I had a discussion with my boss about the writer J.G Ballard. I insisted that Ballard was a science fiction writer. My boss hates the standard SF motifs, despises Star Trek, Star Wars and any space/future time-located story but he does like Ballard (he also likes Iain Banks, but not Iain M.Banks). He maintained that Ballard did not write science fiction because his stories are set in an everyday recognisable world rather than dealing with spaceships and little green men, or star captains in skin-tight jumpsuits piloting vast space craft, or time machines spinning inexorably through space. The more recognisable everyday setting is a hallmark of writers of ‘New Wave’ science fiction which became popular from the 1960s onward but I’ll come to that in a moment.
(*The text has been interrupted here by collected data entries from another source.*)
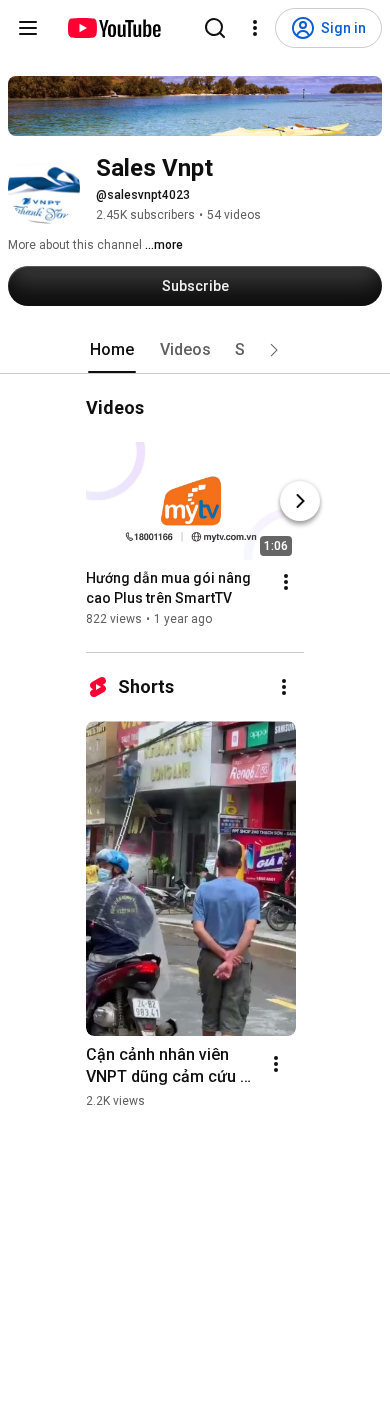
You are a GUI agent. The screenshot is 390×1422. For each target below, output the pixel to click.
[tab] (112, 350)
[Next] (300, 501)
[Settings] (255, 28)
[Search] (215, 28)
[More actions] (286, 582)
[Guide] (28, 28)
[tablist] (195, 350)
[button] (274, 350)
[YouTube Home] (113, 28)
A brief resume of Ballard’s fiction is appropriate here. It’s true that he wrote non-SF material such as ‘Empire of the Sun’ and ‘The Kindness of Women’ about his formative childhood experiences in Japanese-occupied China during the Second World War. Yet the work he is most noted for has science fiction elements. ‘The Drowned World’ is about ecological disaster, when Earth’s polar ice caps melt and most of civilisation is submerged, leading to a regression in the previously civilised attitudes of the protagonists of the story. ‘The Crystal World’ is about the discovery of a crystalline organism within the African jungle which is slowly expanding and turned everything to crystal; a rather attractive form of apocalyptic destruction that might eventually transform the world into a giant crystal rock, glimmering within space. ‘The Atrocity Exhibition’ is an experimental novel, heavily influenced by William S.Burroughs, exploring the inner workings of the mind of a psychotic character, with a splintered, fractured narrative. Ballard’s most notorious novel, ‘Crash’ is about car-crash sexual fetishism (symphorophilia). One publisher’s reader returned the manuscript remarking that: “This author is beyond psychiatric help. Do not publish!” ‘High Rise’ and ‘Concrete Island’ have similar themes- speculation on how modern life and technology warp and subvert the human psyche. Other Ballard novels such as ‘Cocaine Nights’ and ‘Super-Cannes’ are set in a recognisable near-future, in dystopian social environments- yet although they do not focus on advanced technology or encounters with alien races, their themes and ideas are certainly compatible with the science fiction genre, except the term ‘science’ is not quite so relevant any more.

This is where I would apply the definition of ‘science fiction’ more loosely, and instead apply the term ‘speculative’ fiction. The concept of speculation may encompass a broader range of work in regard to speculative concepts of future time, alternative histories and alternate realities, in worlds that may even closely resemble our own.

In my opinion Ballard is writing in the same genre as Philip K.Dick, Robert Heinlein, Brian Aldiss or even Michael Crichton- although his style may be more literary than others, let’s say. Speculative fiction can be further subdivided into science fiction, which then can be subdivided into ‘hard’ and ‘soft’ science fiction, if you’re inclined to do so and you enjoy categorising fiction. Yet I prefer the broader definition of SF, where it’s possible to appreciate each individual writer’s unique vision.